The premise behind Joan MacLeod’s The Valley, set to open at the Arts Club’s Granville Island Stage today in previews, may very well have been ripped from the headlines.
It is challenging for everybody to understand and appreciate that it is not about just pulling yourself out and putting your best foot forward. Mental illness and depression is as challenging for those people around them. – The Valley director, Mindy Parfitt
In The Valley, 18-year old Connor has a psychotic break on the Skytrain. First on the scene is a Vancouver cop, who soon finds himself accused of unnecessary force in his dealing with Connor. Add a protective mother looking for justice for her son and the cop’s wife who is struggling with her own mental illness, and it is a topical piece that is designed to resonate with locals.
“It is very impactful to see a show that is based in the city where you live,” says The Valley‘s director, Mindy Parfitt. “Being able to recognize the Skytrain, or the Seabus, or the other locations in the play that are very Vancouver can make it easier to see ourselves in the journey.”
While MacLeod’s setting may help in making the story more relatable for Vancouver audiences, it also puts a spotlight on a real-world issue that police face every day. In 2014 alone it was estimated that the Vancouver Police department made, on average, eight arrests per day under the Mental Health Act. Last year, an analysis by the Georgia Straight concluded that of the 99 police-involved deaths since 2007, “90 percent involved a mental-health component, substance abuse, or both.” Despite these troubling statistics, MacLeod takes a more balanced approach in The Valley.
“[MacLeod] doesn’t take a position either way,” says Parfitt when asked if the playwright takes a negative view of policing. “That is one of the beautiful things about how she has written the play; she doesn’t take a position, but what she does instead is give a full view on all the parts of the issue.”
Helping to highlight the mental-health issue from different perspectives, MacLeod presents her story by mirroring Connor’s very public breakdown with that of the police officer’s wife who is suffering from postpartum depression. In doing so, MacLeod allows for an exploration of mental illness that doesn’t differentiate.
“MacLeod looks at it in two different frames from two very different expressions of depression,” says Parfitt. “She’s also looking at it from the perspective of different socio-economic groups, where the teen comes from affluent family and other is more working class.”

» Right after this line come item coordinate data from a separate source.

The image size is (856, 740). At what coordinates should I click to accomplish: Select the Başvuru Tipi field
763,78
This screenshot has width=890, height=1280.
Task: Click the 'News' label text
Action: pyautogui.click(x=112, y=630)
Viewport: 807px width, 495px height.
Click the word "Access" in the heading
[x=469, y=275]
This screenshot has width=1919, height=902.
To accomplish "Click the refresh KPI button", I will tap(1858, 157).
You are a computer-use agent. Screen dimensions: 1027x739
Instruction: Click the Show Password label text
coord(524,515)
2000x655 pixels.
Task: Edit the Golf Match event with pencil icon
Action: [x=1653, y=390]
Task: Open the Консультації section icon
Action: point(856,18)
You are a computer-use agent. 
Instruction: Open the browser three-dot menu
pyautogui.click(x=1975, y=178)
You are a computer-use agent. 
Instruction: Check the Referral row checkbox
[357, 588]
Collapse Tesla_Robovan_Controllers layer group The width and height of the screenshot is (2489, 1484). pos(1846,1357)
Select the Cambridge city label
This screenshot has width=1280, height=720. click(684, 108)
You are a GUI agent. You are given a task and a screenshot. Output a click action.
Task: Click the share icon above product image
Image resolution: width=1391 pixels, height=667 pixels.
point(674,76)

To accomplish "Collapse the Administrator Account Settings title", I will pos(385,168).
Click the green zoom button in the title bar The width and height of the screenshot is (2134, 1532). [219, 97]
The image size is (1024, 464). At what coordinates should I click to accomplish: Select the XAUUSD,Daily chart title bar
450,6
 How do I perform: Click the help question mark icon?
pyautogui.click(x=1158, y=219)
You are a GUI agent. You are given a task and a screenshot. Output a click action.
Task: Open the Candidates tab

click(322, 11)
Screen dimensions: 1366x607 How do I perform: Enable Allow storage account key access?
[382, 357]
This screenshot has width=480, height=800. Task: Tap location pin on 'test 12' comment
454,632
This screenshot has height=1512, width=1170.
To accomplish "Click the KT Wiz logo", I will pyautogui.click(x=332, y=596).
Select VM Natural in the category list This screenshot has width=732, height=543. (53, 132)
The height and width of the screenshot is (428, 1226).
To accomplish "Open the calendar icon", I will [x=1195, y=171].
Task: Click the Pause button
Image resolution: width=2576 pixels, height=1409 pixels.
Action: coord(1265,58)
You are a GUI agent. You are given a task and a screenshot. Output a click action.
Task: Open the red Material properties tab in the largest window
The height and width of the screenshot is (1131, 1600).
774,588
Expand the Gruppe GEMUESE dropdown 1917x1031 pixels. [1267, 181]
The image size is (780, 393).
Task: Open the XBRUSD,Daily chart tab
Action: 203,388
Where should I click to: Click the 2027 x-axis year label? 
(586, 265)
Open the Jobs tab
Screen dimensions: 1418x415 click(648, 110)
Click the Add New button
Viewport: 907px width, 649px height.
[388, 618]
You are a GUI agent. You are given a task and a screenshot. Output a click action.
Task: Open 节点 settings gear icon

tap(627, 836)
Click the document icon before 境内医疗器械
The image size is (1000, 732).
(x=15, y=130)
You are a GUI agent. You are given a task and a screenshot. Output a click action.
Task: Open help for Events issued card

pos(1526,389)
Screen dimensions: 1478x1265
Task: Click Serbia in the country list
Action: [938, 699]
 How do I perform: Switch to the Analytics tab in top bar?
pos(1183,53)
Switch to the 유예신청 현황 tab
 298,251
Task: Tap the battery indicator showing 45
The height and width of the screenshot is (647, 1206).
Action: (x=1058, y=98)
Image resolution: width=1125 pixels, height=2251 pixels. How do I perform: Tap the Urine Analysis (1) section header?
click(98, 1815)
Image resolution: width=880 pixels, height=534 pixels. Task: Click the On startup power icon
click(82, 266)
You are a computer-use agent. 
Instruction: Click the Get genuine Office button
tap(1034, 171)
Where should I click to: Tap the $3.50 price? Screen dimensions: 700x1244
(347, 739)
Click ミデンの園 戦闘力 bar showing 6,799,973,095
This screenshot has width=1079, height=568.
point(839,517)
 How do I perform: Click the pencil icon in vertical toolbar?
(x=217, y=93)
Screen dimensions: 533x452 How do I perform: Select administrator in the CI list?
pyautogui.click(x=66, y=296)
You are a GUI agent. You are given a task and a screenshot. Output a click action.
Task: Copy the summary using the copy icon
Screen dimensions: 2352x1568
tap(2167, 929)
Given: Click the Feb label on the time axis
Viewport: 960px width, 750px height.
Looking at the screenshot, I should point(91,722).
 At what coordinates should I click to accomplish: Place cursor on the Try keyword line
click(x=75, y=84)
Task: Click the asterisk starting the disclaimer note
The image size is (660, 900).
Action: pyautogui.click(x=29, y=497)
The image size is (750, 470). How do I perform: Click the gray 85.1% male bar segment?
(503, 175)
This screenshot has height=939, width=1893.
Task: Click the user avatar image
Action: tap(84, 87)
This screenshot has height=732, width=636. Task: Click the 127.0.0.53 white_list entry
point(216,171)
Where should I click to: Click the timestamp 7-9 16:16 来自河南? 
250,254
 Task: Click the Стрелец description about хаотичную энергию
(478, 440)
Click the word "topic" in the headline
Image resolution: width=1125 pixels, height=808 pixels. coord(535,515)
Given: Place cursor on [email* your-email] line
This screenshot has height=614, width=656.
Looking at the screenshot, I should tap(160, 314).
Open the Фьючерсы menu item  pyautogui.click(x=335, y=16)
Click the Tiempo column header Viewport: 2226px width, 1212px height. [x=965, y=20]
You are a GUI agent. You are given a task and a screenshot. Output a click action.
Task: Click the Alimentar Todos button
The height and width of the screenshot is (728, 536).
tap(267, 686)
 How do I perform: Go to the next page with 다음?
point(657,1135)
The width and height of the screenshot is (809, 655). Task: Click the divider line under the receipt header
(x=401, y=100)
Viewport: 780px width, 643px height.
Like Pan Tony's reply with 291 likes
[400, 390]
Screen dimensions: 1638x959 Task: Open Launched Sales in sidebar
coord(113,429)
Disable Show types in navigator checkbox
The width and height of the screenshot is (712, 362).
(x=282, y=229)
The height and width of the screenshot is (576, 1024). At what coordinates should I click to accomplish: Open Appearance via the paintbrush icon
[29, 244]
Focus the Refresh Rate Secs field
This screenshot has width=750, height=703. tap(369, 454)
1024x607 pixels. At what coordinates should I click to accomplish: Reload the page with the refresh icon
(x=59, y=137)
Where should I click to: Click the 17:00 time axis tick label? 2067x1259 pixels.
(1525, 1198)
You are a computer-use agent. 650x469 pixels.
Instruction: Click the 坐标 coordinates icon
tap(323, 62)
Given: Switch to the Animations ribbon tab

While The Valley does focus on the two characters dealing with their own mental health issues, Parfitt says the real power comes from focusing on how those around them deal with it.
“It is challenging for everybody to understand and appreciate that it is not about just pulling yourself out and putting your best foot forward,” says Parfitt. “Mental illness and depression is as challenging for those people around them.”
“It looks at an issue through the lens of family – or in the case of The Valley, two families – and tries to figure out what makes these families, and all of us, connected,” says playwright Joan MacLeod.
For Parfitt that connection comes from a better understanding of the issues surrounding mental illness.
“The important thing about mental illness is that it largely misunderstood, and as a society we don’t talk about it enough,” she says. “People with mental illness tend to be ignored or misunderstood, and the beautiful thing about this play is while there is great love, care and respect from both families, a big part of it is in understanding that there is something wrong. That place of acceptance can allow for the healing, but it is getting to that point that is sometimes difficult.”